--- start Records ---

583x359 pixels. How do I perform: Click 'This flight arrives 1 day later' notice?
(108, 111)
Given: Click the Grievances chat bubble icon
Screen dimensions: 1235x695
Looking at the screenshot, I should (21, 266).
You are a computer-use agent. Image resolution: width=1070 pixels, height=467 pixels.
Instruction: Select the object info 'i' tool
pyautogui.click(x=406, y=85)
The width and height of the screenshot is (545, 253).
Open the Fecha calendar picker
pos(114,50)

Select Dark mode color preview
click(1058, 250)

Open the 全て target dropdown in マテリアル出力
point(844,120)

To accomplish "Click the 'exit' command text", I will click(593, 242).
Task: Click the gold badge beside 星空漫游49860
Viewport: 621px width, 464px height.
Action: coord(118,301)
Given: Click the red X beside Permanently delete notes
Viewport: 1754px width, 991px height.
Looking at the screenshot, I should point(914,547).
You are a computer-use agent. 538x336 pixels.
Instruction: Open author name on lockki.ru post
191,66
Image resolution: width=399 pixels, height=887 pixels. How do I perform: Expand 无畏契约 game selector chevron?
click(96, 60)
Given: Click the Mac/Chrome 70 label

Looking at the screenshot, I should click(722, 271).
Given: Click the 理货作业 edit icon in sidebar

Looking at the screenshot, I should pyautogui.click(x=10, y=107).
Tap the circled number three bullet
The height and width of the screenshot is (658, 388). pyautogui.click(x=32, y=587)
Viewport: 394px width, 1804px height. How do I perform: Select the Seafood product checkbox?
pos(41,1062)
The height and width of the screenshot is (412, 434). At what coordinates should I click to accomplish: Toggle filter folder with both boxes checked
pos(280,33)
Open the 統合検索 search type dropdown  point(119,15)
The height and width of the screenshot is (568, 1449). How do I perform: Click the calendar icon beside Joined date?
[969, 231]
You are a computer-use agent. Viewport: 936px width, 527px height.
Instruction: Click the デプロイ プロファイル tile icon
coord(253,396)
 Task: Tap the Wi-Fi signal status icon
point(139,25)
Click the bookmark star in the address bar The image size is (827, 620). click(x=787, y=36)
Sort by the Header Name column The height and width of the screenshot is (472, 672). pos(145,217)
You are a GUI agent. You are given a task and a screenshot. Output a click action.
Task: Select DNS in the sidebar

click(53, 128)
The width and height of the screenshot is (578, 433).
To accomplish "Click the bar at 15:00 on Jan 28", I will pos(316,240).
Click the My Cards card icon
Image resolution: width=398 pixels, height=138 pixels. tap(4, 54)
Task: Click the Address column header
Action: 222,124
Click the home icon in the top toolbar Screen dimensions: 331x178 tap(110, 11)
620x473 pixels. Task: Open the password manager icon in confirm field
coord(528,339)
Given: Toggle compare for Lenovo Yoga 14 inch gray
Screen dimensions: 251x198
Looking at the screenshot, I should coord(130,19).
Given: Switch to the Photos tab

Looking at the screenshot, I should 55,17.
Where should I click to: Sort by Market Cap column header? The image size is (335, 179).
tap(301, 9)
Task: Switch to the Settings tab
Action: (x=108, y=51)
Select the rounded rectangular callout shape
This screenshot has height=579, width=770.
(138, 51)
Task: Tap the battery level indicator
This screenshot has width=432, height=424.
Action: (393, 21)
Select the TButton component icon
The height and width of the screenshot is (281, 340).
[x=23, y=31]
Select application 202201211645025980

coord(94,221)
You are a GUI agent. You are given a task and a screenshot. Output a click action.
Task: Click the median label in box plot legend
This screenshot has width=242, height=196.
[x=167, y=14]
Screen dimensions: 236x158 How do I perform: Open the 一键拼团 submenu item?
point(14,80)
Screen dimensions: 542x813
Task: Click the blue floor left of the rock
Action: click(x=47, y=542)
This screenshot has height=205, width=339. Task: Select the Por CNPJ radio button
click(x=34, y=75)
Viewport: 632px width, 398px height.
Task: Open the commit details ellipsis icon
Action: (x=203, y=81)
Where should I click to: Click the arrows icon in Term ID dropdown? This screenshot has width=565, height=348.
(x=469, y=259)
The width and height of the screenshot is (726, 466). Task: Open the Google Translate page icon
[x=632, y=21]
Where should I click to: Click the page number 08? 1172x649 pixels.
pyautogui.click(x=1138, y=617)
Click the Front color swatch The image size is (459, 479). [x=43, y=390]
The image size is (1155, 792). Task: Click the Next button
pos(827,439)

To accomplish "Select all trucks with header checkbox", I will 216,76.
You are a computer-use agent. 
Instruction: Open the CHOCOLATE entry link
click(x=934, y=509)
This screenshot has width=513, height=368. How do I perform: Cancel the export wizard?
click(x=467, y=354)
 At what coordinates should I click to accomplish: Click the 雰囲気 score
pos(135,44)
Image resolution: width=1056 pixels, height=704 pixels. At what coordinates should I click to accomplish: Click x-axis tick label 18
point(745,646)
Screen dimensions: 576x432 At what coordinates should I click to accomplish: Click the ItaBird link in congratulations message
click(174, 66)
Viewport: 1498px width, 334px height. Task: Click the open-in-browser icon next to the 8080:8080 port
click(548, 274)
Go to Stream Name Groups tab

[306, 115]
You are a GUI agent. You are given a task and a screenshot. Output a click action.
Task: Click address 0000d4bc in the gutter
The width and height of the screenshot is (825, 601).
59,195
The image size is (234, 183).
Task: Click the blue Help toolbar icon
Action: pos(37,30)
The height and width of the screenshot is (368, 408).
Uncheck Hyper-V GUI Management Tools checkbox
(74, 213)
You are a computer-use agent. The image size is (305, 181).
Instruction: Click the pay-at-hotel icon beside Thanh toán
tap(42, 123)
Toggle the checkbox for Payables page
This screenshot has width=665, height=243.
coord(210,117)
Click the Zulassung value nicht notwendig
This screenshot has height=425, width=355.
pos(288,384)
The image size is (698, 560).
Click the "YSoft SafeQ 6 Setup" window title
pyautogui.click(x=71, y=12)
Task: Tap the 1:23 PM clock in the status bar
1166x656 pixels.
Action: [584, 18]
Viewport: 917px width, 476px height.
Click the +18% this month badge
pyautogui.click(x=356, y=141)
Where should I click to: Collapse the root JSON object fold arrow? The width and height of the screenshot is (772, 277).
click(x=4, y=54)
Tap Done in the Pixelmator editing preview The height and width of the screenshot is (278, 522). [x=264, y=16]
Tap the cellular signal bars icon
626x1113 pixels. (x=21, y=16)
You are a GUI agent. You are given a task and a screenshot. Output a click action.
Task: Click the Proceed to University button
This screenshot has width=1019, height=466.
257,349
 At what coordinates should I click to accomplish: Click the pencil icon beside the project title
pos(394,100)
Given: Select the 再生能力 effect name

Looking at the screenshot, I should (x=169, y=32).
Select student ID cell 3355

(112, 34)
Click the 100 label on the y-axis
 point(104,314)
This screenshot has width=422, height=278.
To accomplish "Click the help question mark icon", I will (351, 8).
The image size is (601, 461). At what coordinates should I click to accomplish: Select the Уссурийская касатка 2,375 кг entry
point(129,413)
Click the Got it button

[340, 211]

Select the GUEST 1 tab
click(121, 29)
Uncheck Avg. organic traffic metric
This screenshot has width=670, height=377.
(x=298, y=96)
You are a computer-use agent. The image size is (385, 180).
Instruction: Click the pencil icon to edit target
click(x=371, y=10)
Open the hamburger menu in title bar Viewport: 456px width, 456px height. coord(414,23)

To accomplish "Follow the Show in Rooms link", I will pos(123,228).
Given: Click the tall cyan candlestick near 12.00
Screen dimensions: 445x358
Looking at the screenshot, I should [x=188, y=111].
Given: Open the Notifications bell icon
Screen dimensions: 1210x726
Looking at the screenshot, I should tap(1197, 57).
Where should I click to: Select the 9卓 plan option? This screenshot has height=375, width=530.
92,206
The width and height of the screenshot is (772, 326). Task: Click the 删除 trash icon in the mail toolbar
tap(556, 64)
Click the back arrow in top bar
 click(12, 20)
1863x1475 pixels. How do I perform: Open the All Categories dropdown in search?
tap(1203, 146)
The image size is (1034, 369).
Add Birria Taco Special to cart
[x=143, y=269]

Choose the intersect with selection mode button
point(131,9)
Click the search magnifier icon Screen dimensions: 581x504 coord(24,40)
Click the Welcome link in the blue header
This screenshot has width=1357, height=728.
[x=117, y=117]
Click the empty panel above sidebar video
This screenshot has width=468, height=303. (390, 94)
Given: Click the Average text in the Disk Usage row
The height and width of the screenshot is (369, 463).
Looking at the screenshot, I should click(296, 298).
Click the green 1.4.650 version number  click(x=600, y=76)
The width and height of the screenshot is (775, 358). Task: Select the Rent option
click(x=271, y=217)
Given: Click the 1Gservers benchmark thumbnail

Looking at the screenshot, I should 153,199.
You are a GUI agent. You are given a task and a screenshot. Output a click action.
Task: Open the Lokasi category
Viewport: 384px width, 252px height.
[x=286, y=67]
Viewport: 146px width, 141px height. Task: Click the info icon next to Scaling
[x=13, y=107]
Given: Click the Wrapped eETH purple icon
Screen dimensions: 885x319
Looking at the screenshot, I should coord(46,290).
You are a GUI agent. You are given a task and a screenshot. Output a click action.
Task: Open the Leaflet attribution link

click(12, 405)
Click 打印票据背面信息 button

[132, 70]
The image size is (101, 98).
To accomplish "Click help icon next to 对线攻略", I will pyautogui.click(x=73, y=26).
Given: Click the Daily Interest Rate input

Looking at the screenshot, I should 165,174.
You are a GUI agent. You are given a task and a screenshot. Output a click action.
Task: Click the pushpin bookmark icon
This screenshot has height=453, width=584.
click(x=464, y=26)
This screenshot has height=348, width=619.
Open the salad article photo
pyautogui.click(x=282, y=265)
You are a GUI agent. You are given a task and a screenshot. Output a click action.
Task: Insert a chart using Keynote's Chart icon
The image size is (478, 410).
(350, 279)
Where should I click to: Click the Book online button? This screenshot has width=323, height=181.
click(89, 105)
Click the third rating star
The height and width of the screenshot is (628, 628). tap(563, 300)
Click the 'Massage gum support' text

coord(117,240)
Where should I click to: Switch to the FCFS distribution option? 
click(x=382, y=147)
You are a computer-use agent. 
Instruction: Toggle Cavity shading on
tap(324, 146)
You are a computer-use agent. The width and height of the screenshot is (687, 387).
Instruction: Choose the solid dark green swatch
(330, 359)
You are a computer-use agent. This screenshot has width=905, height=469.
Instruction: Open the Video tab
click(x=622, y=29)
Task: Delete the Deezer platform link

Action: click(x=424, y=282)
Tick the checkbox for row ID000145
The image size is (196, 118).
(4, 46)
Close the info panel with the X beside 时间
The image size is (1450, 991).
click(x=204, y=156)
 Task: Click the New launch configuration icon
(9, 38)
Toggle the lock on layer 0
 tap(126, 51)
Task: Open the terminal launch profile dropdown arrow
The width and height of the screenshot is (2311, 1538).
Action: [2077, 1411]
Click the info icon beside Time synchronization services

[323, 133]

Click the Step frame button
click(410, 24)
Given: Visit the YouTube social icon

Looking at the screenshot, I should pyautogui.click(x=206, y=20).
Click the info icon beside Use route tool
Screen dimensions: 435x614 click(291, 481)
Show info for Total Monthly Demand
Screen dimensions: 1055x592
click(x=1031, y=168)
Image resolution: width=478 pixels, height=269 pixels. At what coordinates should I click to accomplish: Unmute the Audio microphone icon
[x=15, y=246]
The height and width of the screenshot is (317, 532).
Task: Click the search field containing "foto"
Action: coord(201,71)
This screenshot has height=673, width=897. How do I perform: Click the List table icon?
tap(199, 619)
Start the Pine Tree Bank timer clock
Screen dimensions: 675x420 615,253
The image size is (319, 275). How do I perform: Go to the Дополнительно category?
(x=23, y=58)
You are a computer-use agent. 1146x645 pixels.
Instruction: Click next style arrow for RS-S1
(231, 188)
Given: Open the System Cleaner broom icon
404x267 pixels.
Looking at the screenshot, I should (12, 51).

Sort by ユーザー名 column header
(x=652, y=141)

--- end Records ---

Render the listing as a Markdown table with the columns "No." and "Entry", starting at its first line and ending at the line containing "will click(593, 242).". Number each row and leave out blank lines.

| No. | Entry |
|---|---|
| 1 | 583x359 pixels. How do I perform: Click 'This flight arrives 1 day later' notice? |
| 2 | (108, 111) |
| 3 | Given: Click the Grievances chat bubble icon |
| 4 | Screen dimensions: 1235x695 |
| 5 | Looking at the screenshot, I should (21, 266). |
| 6 | You are a computer-use agent. Image resolution: width=1070 pixels, height=467 pixels. |
| 7 | Instruction: Select the object info 'i' tool |
| 8 | pyautogui.click(x=406, y=85) |
| 9 | The width and height of the screenshot is (545, 253). |
| 10 | Open the Fecha calendar picker |
| 11 | pos(114,50) |
| 12 | Select Dark mode color preview |
| 13 | click(1058, 250) |
| 14 | Open the 全て target dropdown in マテリアル出力 |
| 15 | point(844,120) |
| 16 | To accomplish "Click the 'exit' command text", I will click(593, 242). |